### [Excerpt to read]
------------
Silvia Federici is a veteran activist and writer who lives in Brooklyn. Born and raised in Italy, Federici has taught in Italy, Nigeria, and the United States, where she has been involved in many movements, including feminist, education, and anti-death penalty struggles. Her influential 2004 book Caliban and the Witch: Women, the Body and Primitive Accumulation, built on decades of research and activism, offers an account of the relationship between the European witch trials of the 16th and 17th centuries and the rise of capitalism. With other members of the Wages for Housework campaign, like Selma James and Mariarosa Dalla Costa, and with feminist authors like Maria Mies and Vandana Shiva, Federici has been instrumental in developing the idea of “reproduction” as a key way to understand global and local power relations. Reproduction, in this sense, doesn’t only mean how humans reproduce biologically, it is a broad concept that encompasses how we care for one another, how we reproduce our physical bodies depending on our access to food and shelter, how culture and ideology are reproduced, how communities are built and rebuilt, and how resistance and struggle can be sustained and expanded. In the contest of a capitalist society reproduction also refers to the process by which “labour power” (i.e. our capacity to work, and the labour force in general), is reproduced, both on a day to day basis and inter-generationally. It was one of the main contributions of the theorists of the Wages For Housework Movement to Marxist feminist theory to have redefined reproductive work in this manner.
------------
### [Work required]
Please reproduce the passage about Silvia Federici in full, word for word.
------------
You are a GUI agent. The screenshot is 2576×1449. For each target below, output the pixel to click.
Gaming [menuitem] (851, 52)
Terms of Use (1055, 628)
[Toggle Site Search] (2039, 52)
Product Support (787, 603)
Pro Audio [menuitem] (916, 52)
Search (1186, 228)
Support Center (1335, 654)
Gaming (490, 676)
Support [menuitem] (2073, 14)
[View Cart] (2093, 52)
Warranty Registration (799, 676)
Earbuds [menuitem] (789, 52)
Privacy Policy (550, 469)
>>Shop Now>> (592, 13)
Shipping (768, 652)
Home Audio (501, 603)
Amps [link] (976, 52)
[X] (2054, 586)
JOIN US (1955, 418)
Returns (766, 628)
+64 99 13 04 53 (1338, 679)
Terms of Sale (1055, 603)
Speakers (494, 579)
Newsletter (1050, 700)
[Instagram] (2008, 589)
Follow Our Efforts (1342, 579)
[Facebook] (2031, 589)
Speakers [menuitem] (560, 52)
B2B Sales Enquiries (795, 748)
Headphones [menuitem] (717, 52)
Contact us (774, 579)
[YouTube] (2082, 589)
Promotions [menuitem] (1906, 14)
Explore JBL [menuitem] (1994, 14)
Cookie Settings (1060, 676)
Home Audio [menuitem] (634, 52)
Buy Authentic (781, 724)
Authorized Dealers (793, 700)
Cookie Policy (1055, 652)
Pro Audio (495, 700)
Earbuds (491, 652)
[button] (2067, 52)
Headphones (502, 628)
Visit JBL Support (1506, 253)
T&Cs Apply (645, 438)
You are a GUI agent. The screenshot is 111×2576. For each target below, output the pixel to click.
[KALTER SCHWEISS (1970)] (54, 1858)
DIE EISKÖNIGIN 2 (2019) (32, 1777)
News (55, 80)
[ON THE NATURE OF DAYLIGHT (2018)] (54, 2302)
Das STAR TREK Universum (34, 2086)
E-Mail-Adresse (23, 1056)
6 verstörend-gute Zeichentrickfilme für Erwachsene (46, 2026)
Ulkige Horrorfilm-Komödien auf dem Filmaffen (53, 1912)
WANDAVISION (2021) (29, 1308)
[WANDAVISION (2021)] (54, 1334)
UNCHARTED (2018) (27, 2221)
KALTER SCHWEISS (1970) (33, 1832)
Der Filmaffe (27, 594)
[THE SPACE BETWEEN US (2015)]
------------
### [Answer below]
Silvia Federici is a veteran activist and writer who lives in Brooklyn. Born and raised in Italy, Federici has taught in Italy, Nigeria, and the United States, where she has been involved in many movements, including feminist, education, and anti-death penalty struggles. Her influential 2004 book Caliban and the Witch: Women, the Body and Primitive Accumulation, built on decades of research and activism, offers an account of the relationship between the European witch trials of the 16th and 17th centuries and the rise of capitalism. With other members of the Wages for Housework campaign, like Selma James and Mariarosa Dalla Costa, and with feminist authors like Maria Mies and Vandana Shiva, Federici has been instrumental in developing the idea of “reproduction” as a key way to understand global and local power relations. Reproduction, in this sense, doesn’t only mean how humans reproduce biologically, it is a broad concept that encompasses how we care for one another, how we reproduce our physical bodies depending on our access to food and shelter, how culture and ideology are reproduced, how communities are built and rebuilt, and how resistance and struggle can be sustained and expanded. In the contest of a capitalist society reproduction also refers to the process by which “labour power” (i.e. our capacity to work, and the labour force in general), is reproduced, both on a day to day basis and inter-generationally. It was one of the main contributions of the theorists of the Wages For Housework Movement to Marxist feminist theory to have redefined reproductive work in this manner.